Com a ideia inicial de juntar África ao Japão, desde 2015 que Elda Joaquim criou a Kapulana San, uma marca de vestuário e acessórios, com um estilo próprio de costura.

O negócio ficou conhecido na Boba quando um dos moradores comprou uma t-shirt bordada com o desenho do continente africano, criando assim, uma proximidade com a comunidade.

A criadora, que mora no bairro há oito anos, une as técnicas japonesas Sashiko e Boro, onde são bordados retalhos sobre uma base de tecido, evitando qualquer desperdício.

“A base da marca é ser o mais zero desperdício possível. Compro tecidos, mas também trabalho com materiais vintage, ou que sejam de outras peças que desmancho”, explica Elda, à medida que mostra os seus kimonos, colares e malas eco-frendly.

Para a costureira, eventos em comunidade, como o Boba Li Ke Terra, são cruciais para empoderar jovens a criarem a sua própria marca e negócio.

“Estes momentos recordam-nos do quão bom é o orgulho de sermos capazes de fazer coisas com as nossas próprias mãos”, conclui.

“A intenção é que quando um sobe, outras pessoas subam também”

Ao contrário de Elda, Vítor Sanches não mora no bairro, mas é um velho amigo da Associação Cavaleiros de São Brás. Conhece-a pelo trabalho característico nas margens, que também realiza no empoderamento da comunidade da Cova da Moura, onde nasceu, cresceu e vive.

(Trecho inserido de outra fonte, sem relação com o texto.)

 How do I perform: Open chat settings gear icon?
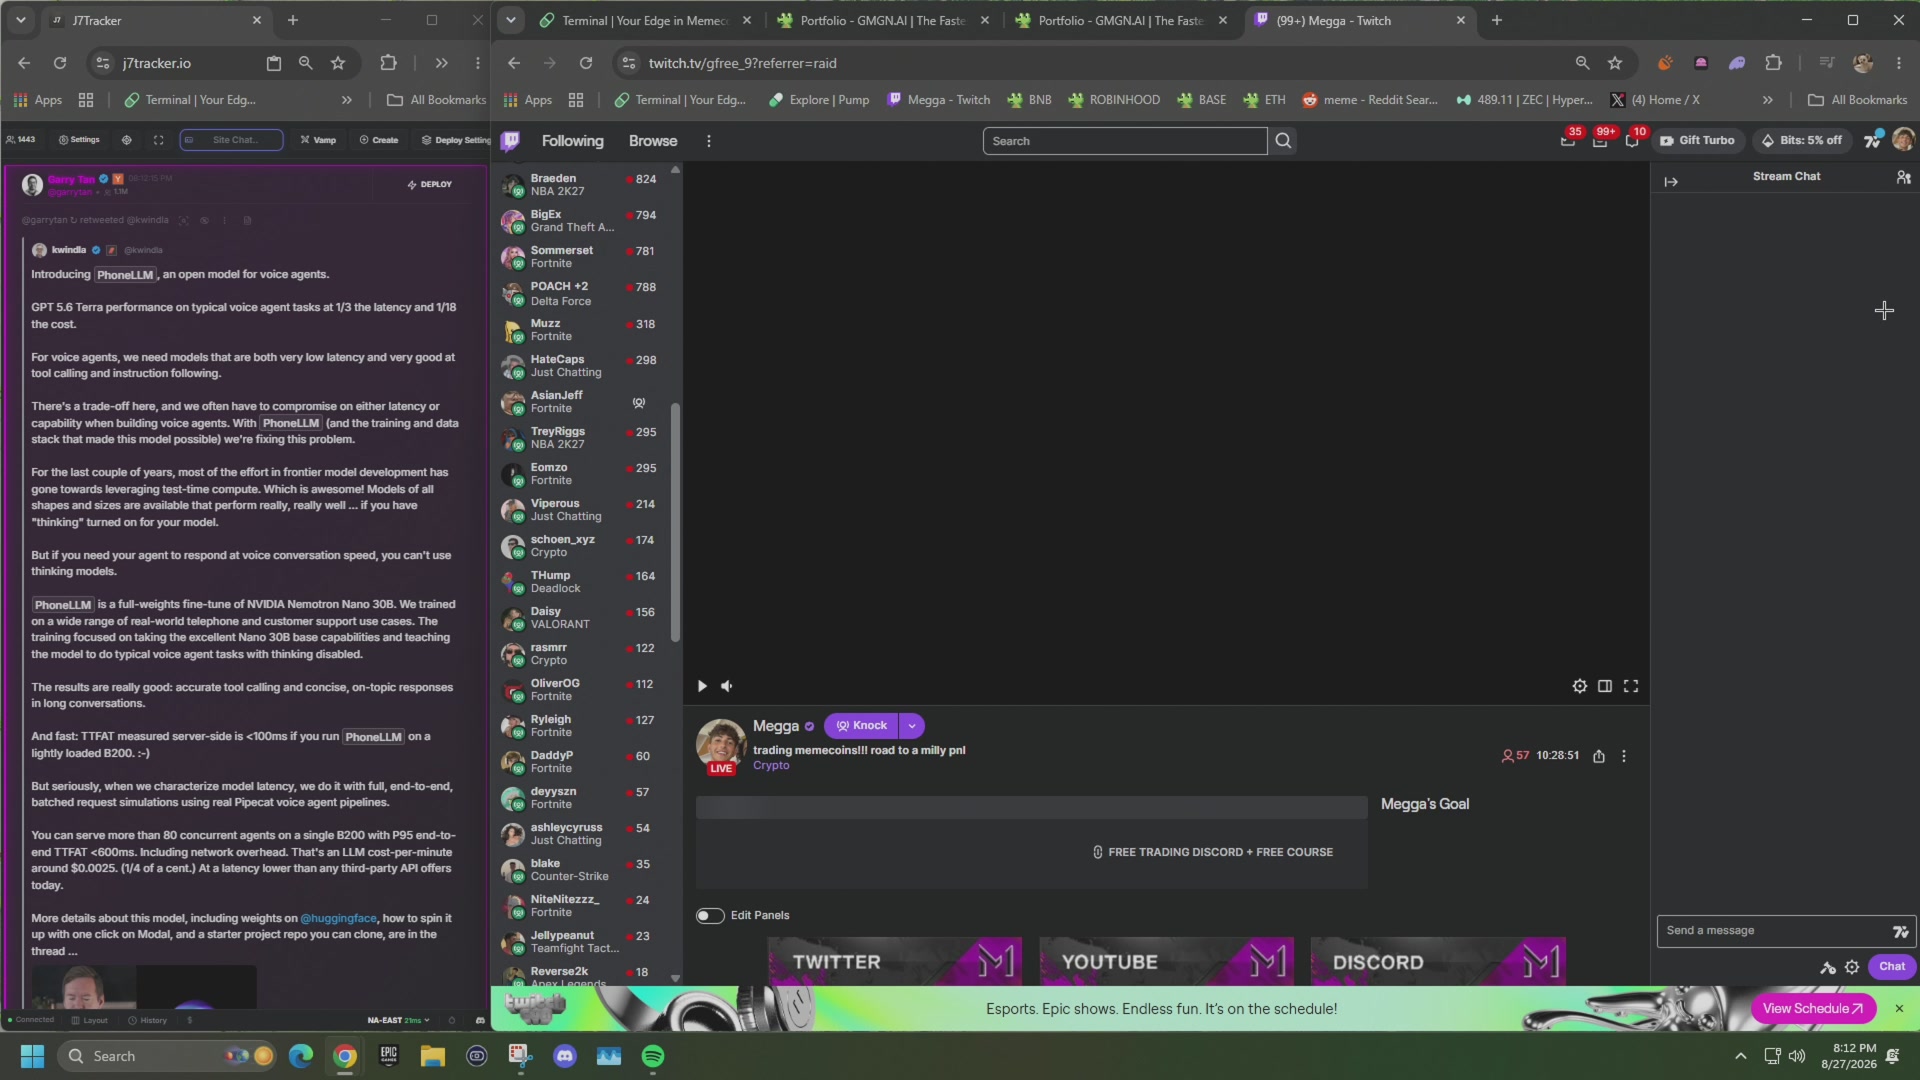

É também aí que desenvolve a marca Bazofo, popularizada pela venda de t-shirts, estampadas com recurso a serigrafia. Vítor também se dedica à comercialização de livros de autores negros, como Amílcar Cabral, Alice Walker, Angela Davis, Bell Hooks ou Djaimilia Pereira Almeida.

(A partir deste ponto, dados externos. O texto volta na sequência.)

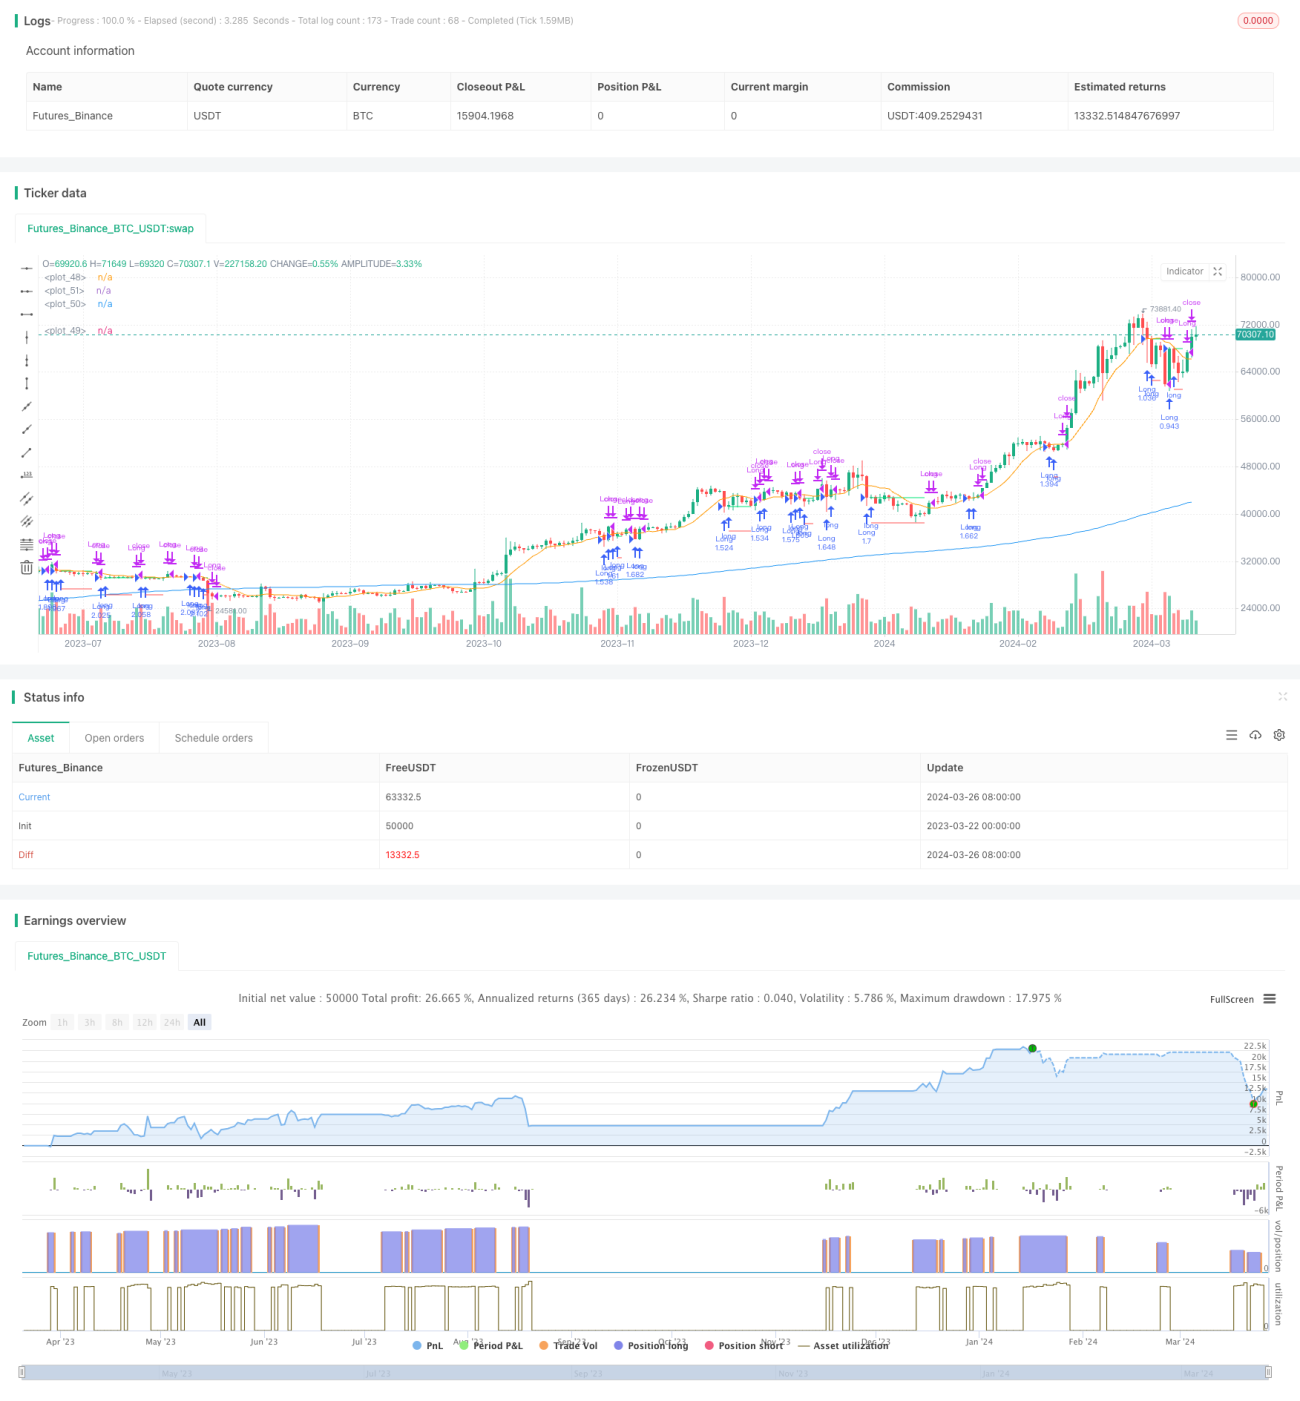Select the Fibonacci retracement lines tool
1300x1401 pixels.
[x=26, y=544]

O serigrafista acrescenta à banca montada para o Boba Li Ke Terra, um charriot com as t-shirts em homenagem a Bruno Candé Marques, cujas vendas revertem para a família do falecido.

Na Cova da Moura ou na Boba, seja qual for o circuito que faz, Vítor pretende transmitir o apoio a comunidade. O criador da Bazofo defende o investimento em todas as correntes de união, e descarta a competitividade entre as marcas.

“A intenção é que quando um sobe, outras pessoas subam também” afirma, ao contar a colaboração que acabou de fazer com Carlos Dias, um dos criadores da marca Afrobloods.

“Por não ter a oportunidade de ter as minhas peças de roupa à venda noutras lojas, crio a lógica de aceitar outras marcas na minha, e foi isso que fiz com a Afrobloods”, adiantas Vítor, peremptório: “Para nós, negros, é muito mais difícil obter espaços”.

Do outro lado deste negócio, a Afrobloods é a marca que conta a história do criador Carlos Dias e de muitos cabo-verdianos, através do continente africano. A Pé di pólon, a maior árvore de Cabo Verde, ou o código postal 8125, referente ao bairro onde mora, em Quarteira, surgem estampados nas t-shirts e nos chapéus expostos no festival.

“É a primeira vez que venho ao Casal da Boba e sinto-me em casa, como quando estou em Cabo Verde. Sinto-me confortável e espero voltar mais vezes”, expressa o criador da Afrobloods, marca existente há ano e meio.

Terra de muita gente, de toda a gente

Pelas ruas, a energia torna-se uníssona. As batukadeiras Bandeirinhas da Boba sentam-se no círculo de cadeiras e cerca de 25 pessoas  alinham-se no chão, outras ficam em pé, para sentir, ouvir e dançar ao som das histórias de Dona Ilda e das sete mulheres que a acompanham no batuko.

A apresentação dura mais de 15 minutos e envolve toda a gente, de fora e de dentro, formando uma comunidade.

O ambiente flui e a música mantém-se mesmo quando já se começam a arrumar as bancas. Sinho reitera que a Boba tem o espírito das Fontainhas.

“Este espírito deu-nos muito, e sabemos que é algo positivo. Por isso, resgatamos esse tempo para trazer para a Boba e servir à comunidade, como serviu outrora para as Fontainhas”, resumeo líder comunitário, antes de encerrar a visita-guiada.

“O Boba Li Ke Terra, terra de muita gente, é uma celebração que se estende a celebrações diárias, sempre no sentido de empoderar a comunidade”, conclui Sinho, grato pelas trocas espontâneas.